From 31298ce1cf2d1636cd45e0d850ea75d6d9bc23a6 Mon Sep 17 00:00:00 2001
From: Denis Nikulin <denis.nikulin@akvelon.com>
Date: Thu, 31 Oct 2024 09:31:40 +0400
Subject: [PATCH] Fixed an issue when the timeline update job stops working if
 network exception occurs (#5022)

---
 src/Agent.Worker/JobRunner.cs                 |  7 ++-
 .../JobServerQueue.cs                         | 50 +++++++++----------
 2 files changed, 29 insertions(+), 28 deletions(-)

diff --git a/src/Agent.Worker/JobRunner.cs b/src/Agent.Worker/JobRunner.cs
index 959834bff3..dfdd1ad8d2 100644
--- a/src/Agent.Worker/JobRunner.cs
+++ b/src/Agent.Worker/JobRunner.cs
@@ -557,7 +557,12 @@ private async Task ShutdownQueue(bool throwOnFailure)
                 }
                 catch (AggregateException ex)
                 {
-                    ExceptionsUtil.HandleAggregateException((AggregateException)ex, Trace.Error);
+                    ExceptionsUtil.HandleAggregateException(ex, Trace.Error);
+
+                    if (throwOnFailure)
+                    {
+                        throw;
+                    }
                 }
                 catch (Exception ex) when (!throwOnFailure)
                 {
diff --git a/src/Microsoft.VisualStudio.Services.Agent/JobServerQueue.cs b/src/Microsoft.VisualStudio.Services.Agent/JobServerQueue.cs
index 8720ec4b57..087a47ec22 100644
--- a/src/Microsoft.VisualStudio.Services.Agent/JobServerQueue.cs
+++ b/src/Microsoft.VisualStudio.Services.Agent/JobServerQueue.cs
@@ -437,15 +437,13 @@ private async Task ProcessTimelinesUpdateQueueAsync(bool runOnce = false)
             {
                 bool shouldDrain = ForceDrainTimelineQueue;
 
-                List<PendingTimelineRecord> pendingUpdates = new List<PendingTimelineRecord>();
+                var pendingUpdates = new List<PendingTimelineRecord>();
                 foreach (var timeline in _allTimelines)
                 {
-                    ConcurrentQueue<TimelineRecord> recordQueue;
-                    if (_timelineUpdateQueue.TryGetValue(timeline, out recordQueue))
+                    if (_timelineUpdateQueue.TryGetValue(timeline, out ConcurrentQueue<TimelineRecord> recordQueue))
                     {
-                        List<TimelineRecord> records = new List<TimelineRecord>();
-                        TimelineRecord record;
-                        while (recordQueue.TryDequeue(out record))
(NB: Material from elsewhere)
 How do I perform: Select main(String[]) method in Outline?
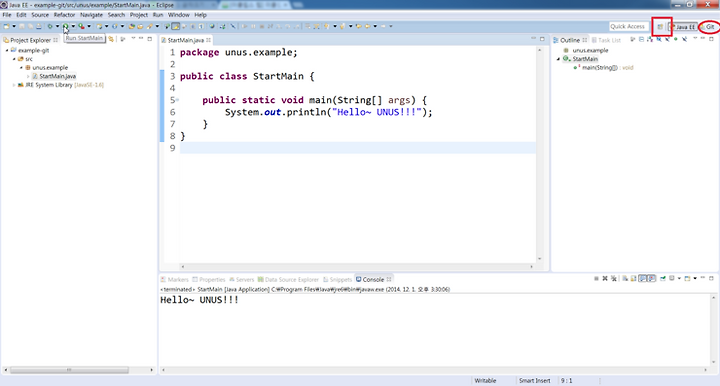click(x=599, y=67)
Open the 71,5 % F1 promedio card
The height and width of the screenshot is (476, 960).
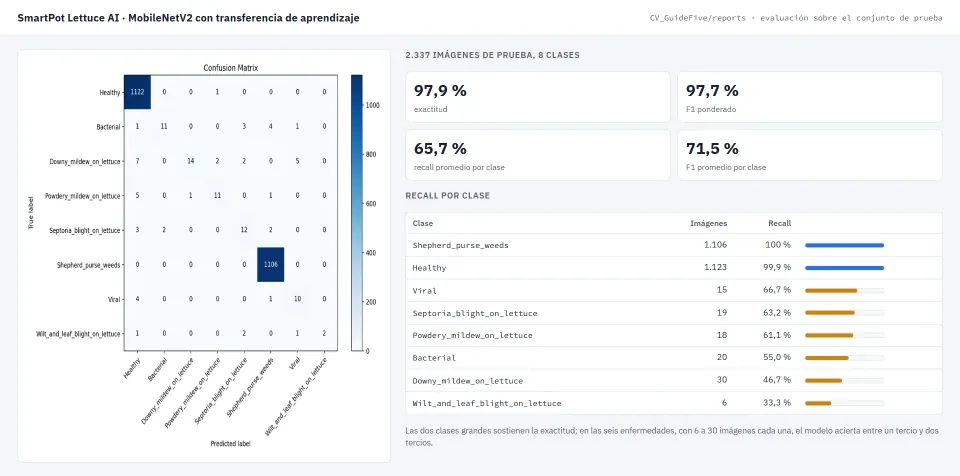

+                        var records = new List<TimelineRecord>();
+                        while (recordQueue.TryDequeue(out TimelineRecord record))
                         {
                             records.Add(record);
                             // process at most 25 timeline records update for each timeline.
@@ -470,8 +468,7 @@ private async Task ProcessTimelinesUpdateQueueAsync(bool runOnce = false)
                 {
                     foreach (var update in pendingUpdates)
                     {
-                        List<TimelineRecord> bufferedRecords;
-                        if (_bufferedRetryRecords.TryGetValue(update.TimelineId, out bufferedRecords))
+                        if (_bufferedRetryRecords.TryGetValue(update.TimelineId, out List<TimelineRecord> bufferedRecords))
                         {
                             update.PendingRecords.InsertRange(0, bufferedRecords);
                         }
@@ -484,7 +481,7 @@ private async Task ProcessTimelinesUpdateQueueAsync(bool runOnce = false)
                             {
                                 try
                                 {
-                                    Timeline newTimeline = await _jobServer.CreateTimelineAsync(_scopeIdentifier, _hubName, _planId, detailTimeline.Details.Id, default(CancellationToken));
+                                    Timeline newTimeline = await _jobServer.CreateTimelineAsync(_scopeIdentifier, _hubName, _planId, detailTimeline.Details.Id, CancellationToken.None);
                                     _allTimelines.Add(newTimeline.Id);
                                     pendingSubtimelineUpdate = true;
                                 }
@@ -502,7 +499,7 @@ private async Task ProcessTimelinesUpdateQueueAsync(bool runOnce = false)
 
                         try
                         {
-                            await _jobServer.UpdateTimelineRecordsAsync(_scopeIdentifier, _hubName, _planId, update.TimelineId, update.PendingRecords, default(CancellationToken));
+                            await _jobServer.UpdateTimelineRecordsAsync(_scopeIdentifier, _hubName, _planId, update.TimelineId, update.PendingRecords, CancellationToken.None);
                             if (_bufferedRetryRecords.Remove(update.TimelineId))
                             {
                                 Trace.Verbose("Cleanup buffered timeline record for timeline: {0}.", update.TimelineId);
@@ -512,7 +509,7 @@ private async Task ProcessTimelinesUpdateQueueAsync(bool runOnce = false)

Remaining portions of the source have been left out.